The reason why I don’t think metaphysics can be “read off” from any of the sciences is because that metaphysics attempts to see how everything hangs together — not just the results of the sciences, but how the sciences hang together with ordinary experience, with art, with religion, ethics, etc.
Take for example the concept of personhood. Personhood — being a person — is not a scientific concept. It’s central to our ethical and political discourse. But at the same time, some of our sciences raise difficult questions about what sorts of things are persons, when does personhood begin, do non-persons have rights, and if so, what kinds of rights, and so forth. Dealing with those questions means getting certain facts correct, and the sciences do that, but when science and ethics conflict, we have to do metaphysics in order to get our thinking straight.

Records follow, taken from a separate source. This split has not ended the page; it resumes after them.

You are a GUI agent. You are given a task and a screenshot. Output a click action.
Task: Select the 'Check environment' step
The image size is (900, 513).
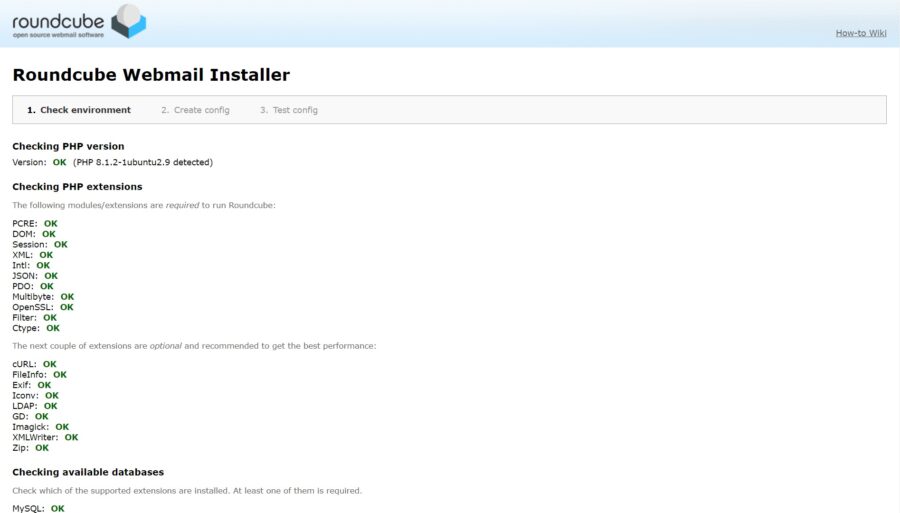(x=79, y=110)
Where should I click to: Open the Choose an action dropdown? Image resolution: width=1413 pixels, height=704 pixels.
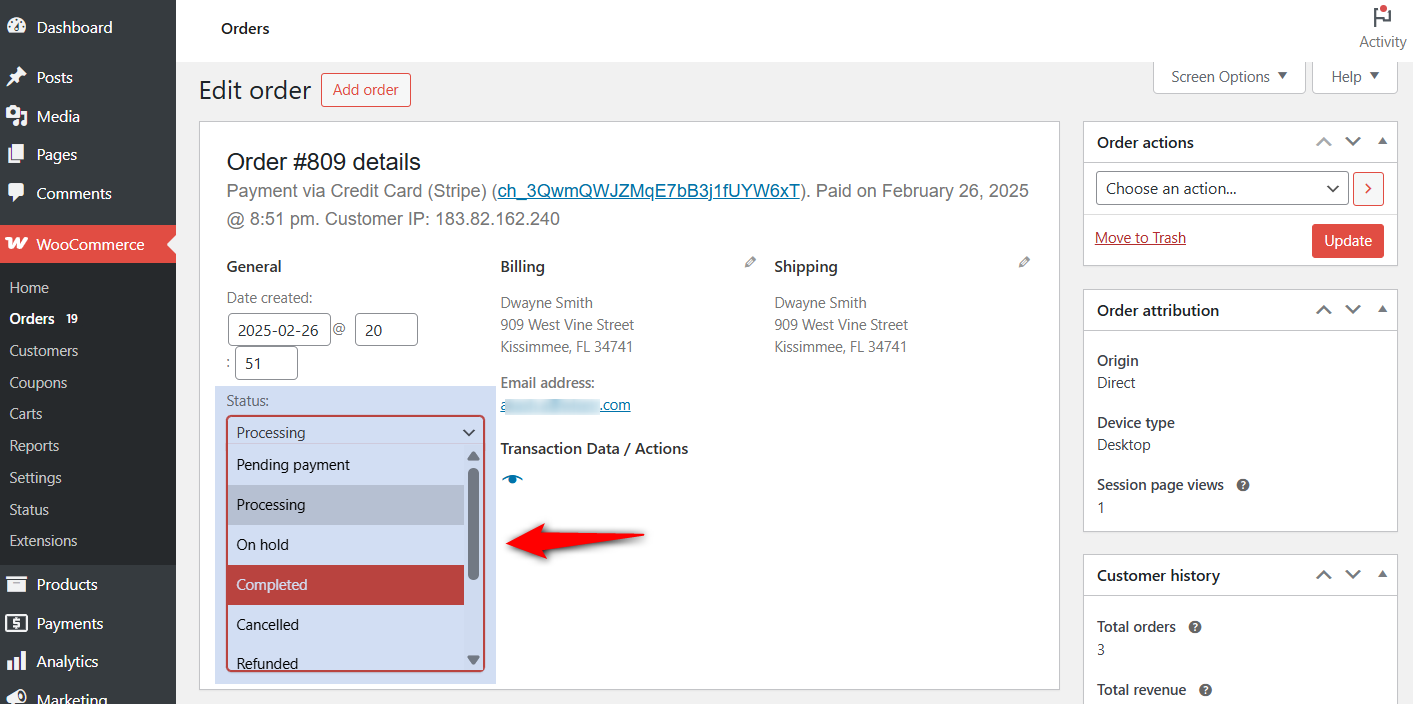[x=1221, y=188]
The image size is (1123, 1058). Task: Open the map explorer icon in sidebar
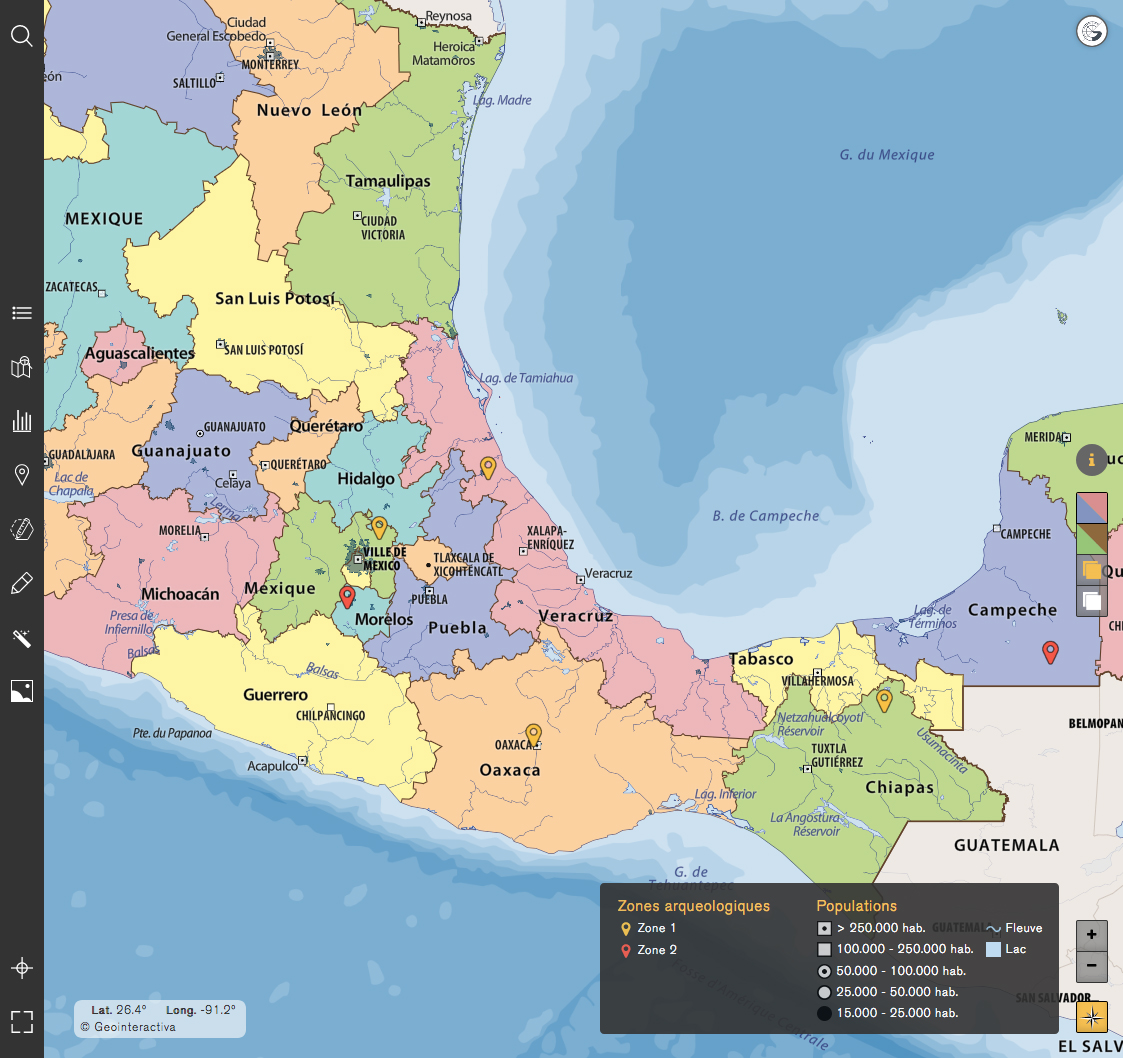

Not that this ordering represent the actual order in which the works were produced, but look where Metaphysics falls.
http://en.wikipedia.org/wiki/Corpus_Aristotelicum
Kantian, you made a specific claim about reality with ‘self ordering’, yet when pressed you could cite no empirical support, thus why should I consider your preferred metaphysics nothing more than wish fulfillment?
I made a specific claim about self-organizing systems, which is a far cry from any claim about “reality.” And I made explicit that Kauffman’s theory has been tested with computer models, but not with chemicals. If you want to stipulate that only implementation in a chemical set-up count as “empirical support,” that’s your right.
There’s a story that Aristotle’s “Metaphysics” got its name because it was put after “Physics” by the people who compiled Aristotle’s works. The “Physics” gets its name from its topic, nature (or “phusis”) — “Physics” just means “On Nature”. The book which was put after the “Physics” was called “Metaphysics” because “meta-” just means “after.” So, strictly speaking, “metaphysics” means “the book that comes after the book about nature.” Aristotle himself doesn’t use the word; it didn’t exist in his vocabulary. He says that his concern there is “being qua being”, and thereupon hangs many a tale.
For instance of backing up metaphysical claims with empirical evidence. Theism claims that not only has God created this universe but that he also sustains this universe in its continued existence (Revelation 4:11). To back up this metaphysical claim I submit this empirical support:
i.e. a ‘non-local’, beyond space and time, cause must be supplied to explain why photons continue to exist within space-time. What is your cause? Theism has had a beyond space and time cause postulated for centuries!
It is important to grasp just how seriously this undermines the foundations of materialism. Materialism presupposes that material particles are ‘self-sustaining’, eternal, entities. Indeed when someone says that something occurred ‘naturally’ this underlying assumption of self sustaining material particles is present in the basis of that assumption of ‘naturally occurring’!